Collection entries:
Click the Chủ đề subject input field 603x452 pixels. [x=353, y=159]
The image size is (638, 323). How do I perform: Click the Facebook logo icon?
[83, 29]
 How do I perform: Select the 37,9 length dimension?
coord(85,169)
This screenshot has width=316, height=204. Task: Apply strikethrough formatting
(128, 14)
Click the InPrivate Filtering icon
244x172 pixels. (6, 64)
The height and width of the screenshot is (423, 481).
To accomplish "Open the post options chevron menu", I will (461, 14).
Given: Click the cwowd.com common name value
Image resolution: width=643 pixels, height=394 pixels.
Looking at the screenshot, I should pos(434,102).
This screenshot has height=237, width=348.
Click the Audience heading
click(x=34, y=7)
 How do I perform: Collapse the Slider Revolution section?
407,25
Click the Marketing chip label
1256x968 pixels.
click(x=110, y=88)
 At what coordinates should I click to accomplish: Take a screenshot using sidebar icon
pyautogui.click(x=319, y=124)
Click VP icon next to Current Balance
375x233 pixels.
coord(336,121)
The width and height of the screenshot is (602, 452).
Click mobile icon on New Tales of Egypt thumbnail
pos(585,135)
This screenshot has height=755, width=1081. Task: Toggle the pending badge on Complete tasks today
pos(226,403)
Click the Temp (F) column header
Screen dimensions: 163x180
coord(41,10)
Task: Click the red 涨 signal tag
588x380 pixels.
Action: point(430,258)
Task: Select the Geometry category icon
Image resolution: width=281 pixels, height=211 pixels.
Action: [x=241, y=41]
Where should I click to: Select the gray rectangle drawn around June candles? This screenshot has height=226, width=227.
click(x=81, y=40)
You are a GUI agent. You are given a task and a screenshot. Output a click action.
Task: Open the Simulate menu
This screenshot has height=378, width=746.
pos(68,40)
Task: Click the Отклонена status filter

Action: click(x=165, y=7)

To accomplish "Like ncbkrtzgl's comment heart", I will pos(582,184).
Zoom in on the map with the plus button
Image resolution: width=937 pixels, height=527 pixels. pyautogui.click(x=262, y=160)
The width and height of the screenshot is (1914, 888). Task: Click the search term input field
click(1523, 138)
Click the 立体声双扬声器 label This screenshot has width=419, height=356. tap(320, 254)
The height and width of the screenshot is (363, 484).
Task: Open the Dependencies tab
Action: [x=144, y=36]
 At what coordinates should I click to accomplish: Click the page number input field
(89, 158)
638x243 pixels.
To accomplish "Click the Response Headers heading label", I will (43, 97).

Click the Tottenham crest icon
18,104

_Activity_. Up to and including the line with "Given: Click the cwowd.com common name value", repeat the data exactly, starting from its first line; nothing else belongs in the response.

_Written response_.
Click the Chủ đề subject input field 603x452 pixels. [x=353, y=159]
The image size is (638, 323). How do I perform: Click the Facebook logo icon?
[83, 29]
 How do I perform: Select the 37,9 length dimension?
coord(85,169)
This screenshot has width=316, height=204. Task: Apply strikethrough formatting
(128, 14)
Click the InPrivate Filtering icon
244x172 pixels. (6, 64)
The height and width of the screenshot is (423, 481).
To accomplish "Open the post options chevron menu", I will (461, 14).
Given: Click the cwowd.com common name value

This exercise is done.